5 Quick & Dirty Tips for Writing a “Throw-Uppy” First Draft:
- Know going in that it’s going to suck (yes, suck) and be okay with that. Stop agonizing over word choice, comma placement, to adverb or not to adverb. This is not time time or the place. Keep your hand and your brain moving. Think throwing up on paper.
- Keep the words flowing. (even the bad ones) You can’t edit what you haven’t written. But you can spend a ton of time editing words that are never going to make it into the final draft. Get the story out, build the ideas, explore scene options and character traits. That’s what this stage is about; feeling your way to your story with both hands and a flashlight.
- A first draft is for your eyes only. Seriously, this draft is about you. Your process, your discovery, your epiphanies. Critique partners and beta readers can provide invaluable insight later in the process, but right now, you don’t need anyone else in your head.
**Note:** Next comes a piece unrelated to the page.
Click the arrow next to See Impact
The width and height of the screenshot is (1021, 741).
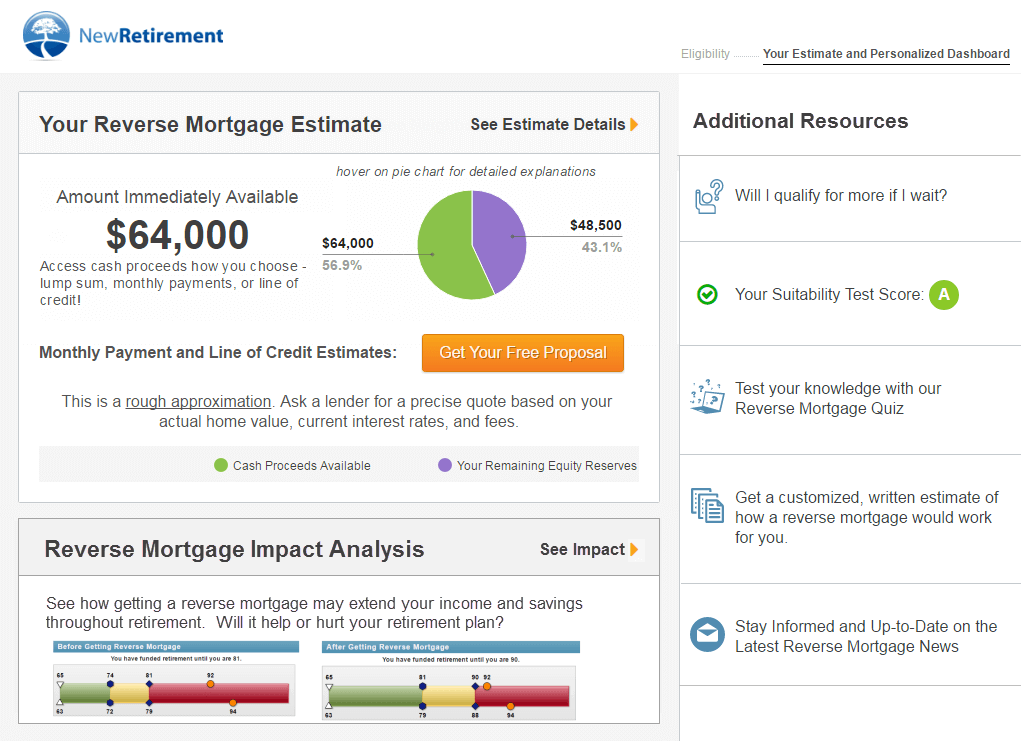point(634,549)
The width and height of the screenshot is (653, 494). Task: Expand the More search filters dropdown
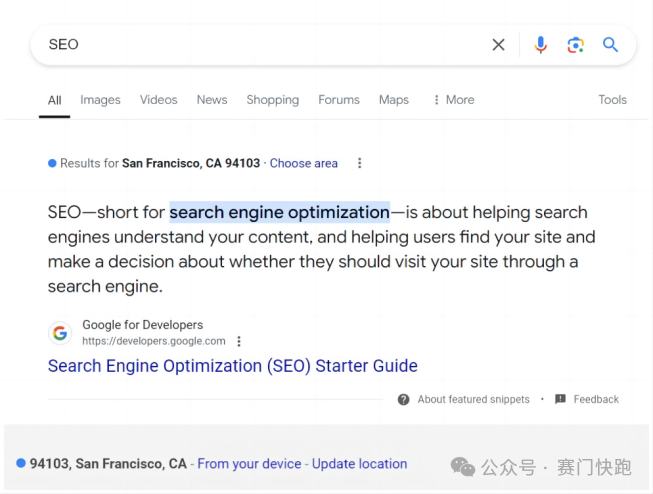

- Stop trying to put lipstick on a skeleton. First drafts are about laying down the bones, building a structure for your ideas, a foundation for all the details that will come later. In other words: it’s everything. The pretty will come later. (I promise)
- Muzzle your inner critic and keep writing. This where the rubber meets the road, where you have to ignore everything your 9th grade English teacher or last copy editor has ever told you… and just write. Forget the spelling, the punctuation, the endless searching for the perfect word, and just make a mess. Messy is okay. Messy is part of the process. Messy is GOLD.